Two hot wars. And a huge trilateral economic contest involving a third of the population which leaves the other two thirds in relative misery.

Most of the conflict – hot and cold alike – can be pinned down to old people doing their best (worst, more likely) to conserve their status. Wealth, power, influence…

As things happen, currently there is one collective agent which yields enough power to decisively influence the outcome of the two hot wars. And to negotiate the economic contest.
The attention of the people constituting that particular collective agent has been hijacked by an insurrectionist ex-president attempting to regain that position.
The ex-president has curried the favor of significant political party by making it possible for the party-activists to succeed in their attempt to limit women’s access to abortion.
The ex-president and soon to be presidential candidate is currently involved in a penal process. The trial attempts to determine whether the hush money he had used to silence a porn actress regarding a ‘close encounter of the third kind’ had been spent legally.

What? When? Where?
Opportunity Evolving in Time.

‘OK, I can accept the concept of opportunity evolving in time.
After all, the whole thing is nothing but a truism.
Opportunity is fluid by definition. Evolution is its natural destiny. And time is the natural consequence of evolving opportunity.
But where does this whole process take place?!?’

In our heads, where else….

Opportunity, evolution, time and, yes, ‘space’ are concepts.
Ideas coined by us, conscious human beings acting as thinking agents who use contextualized observation to further our understanding of what’s going on around us.

‘Huh?!?’

Consciousness is a state of mind.
A mind is like an AI machine. Something more than a live brain but not yet a wake, conscious, entity.
The closest thing to a ‘mind’ is a sleeping human conscience. Sleeping – hence not doing its ‘thing’ – but able to be awaken. Able to do what it’s capable of doing.
A brain is nothing but hardware. A mind is like a computer. Hardware and software put together. The only difference between a mind and a computer is that a mind is an expression of natural evolution while a computer is an expression of human ingenuity. Another thing minds and computers have in common is that both need a will to start them. To point their attention towards a goal.
This being where consciousness takes over. A mind which is aware of its own ‘wokeness’ is a conscious mind. It can pay attention, do things and generate meaning.

‘Hardware, software, natural evolution… aren’t you throwing too much ‘content’ into a single post?’

I’ll try to keep it simple.

We, humans, are the pinnacles of ‘natural evolution’. According to our interpretation of the information we have gathered until now.
As you already know, a pinnacle is a small thing perched on top of something way bigger. And for pinnacles is far easier to notice other pinnacles than to perceive what lies under them.
Our bodies – including our brains – depend on what’s going on ‘beneath’ us. In fact, ‘our’ whole world – the world we depend on, the one we live in – is working ‘in the back ground’.
Yet most of the time we’re interested only in what the other ‘pinnacles’ are doing… ‘Cause they are the ones which grab our attention!

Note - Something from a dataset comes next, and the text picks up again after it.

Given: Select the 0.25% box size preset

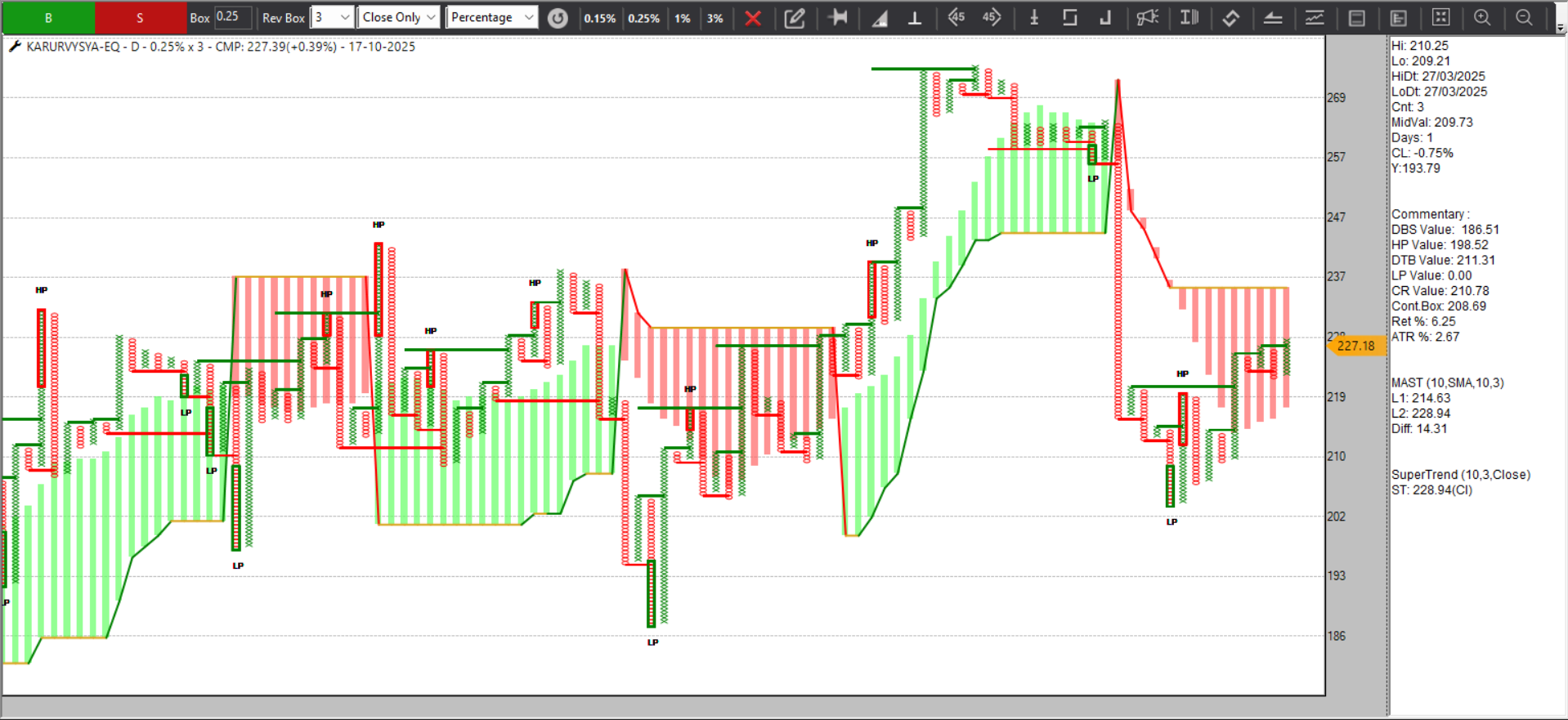Looking at the screenshot, I should (x=643, y=18).
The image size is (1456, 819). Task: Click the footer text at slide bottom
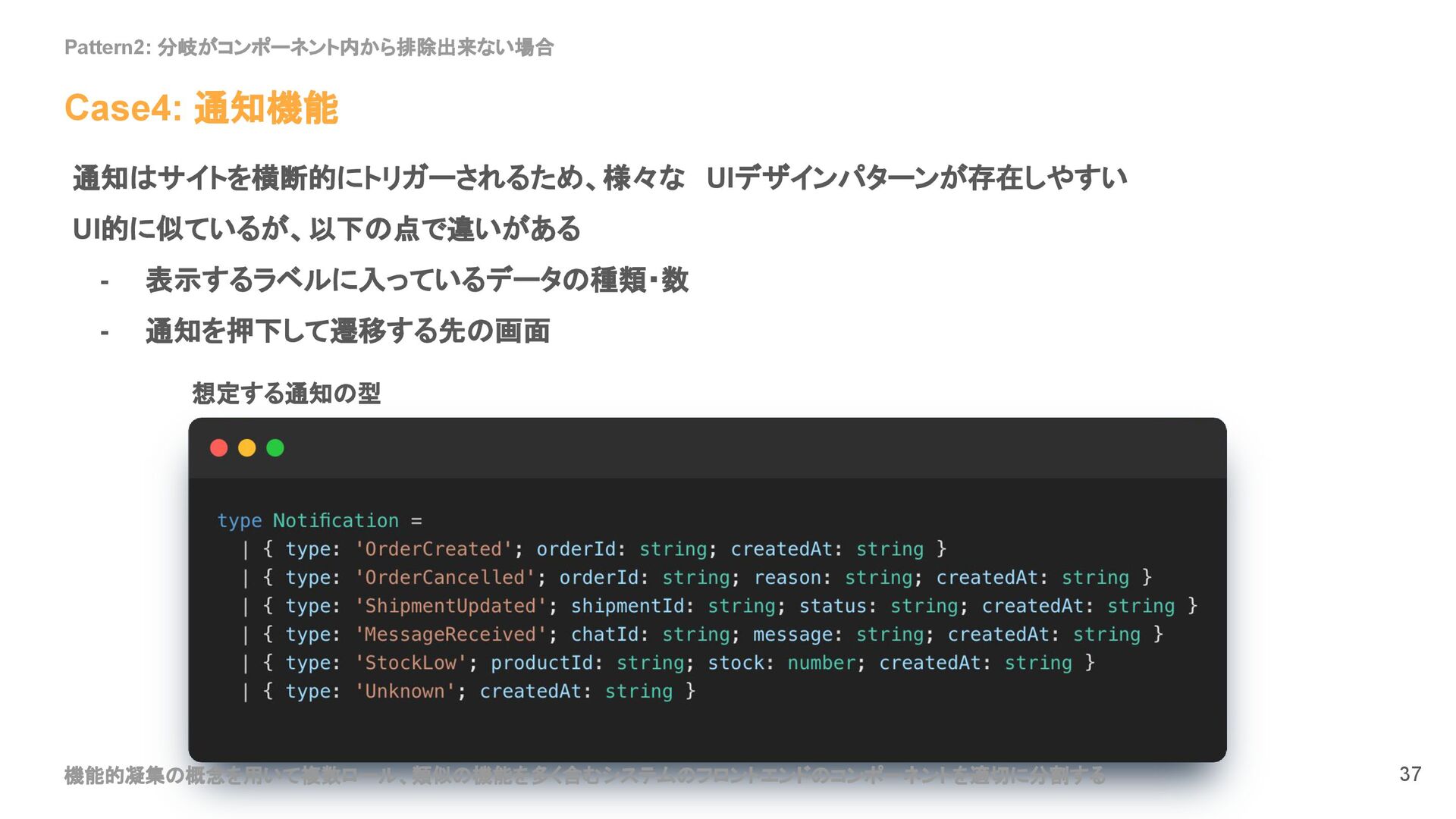tap(584, 775)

Well, the ‘cool’ fact is that this is only ‘natural’.
In the sense that this is how we’ve become human in the first place. That’s how our minds got their ‘software’.
We’ve learned self-awareness by interacting with other human beings. We’ve built our culture by remembering the lessons learned by our ancestors. And we’ve built our civilization in concert with our brethren.
Individually, we may know little. But together we can move mountains. As we did.

And got cocky.
Our success has narrowed our attention span.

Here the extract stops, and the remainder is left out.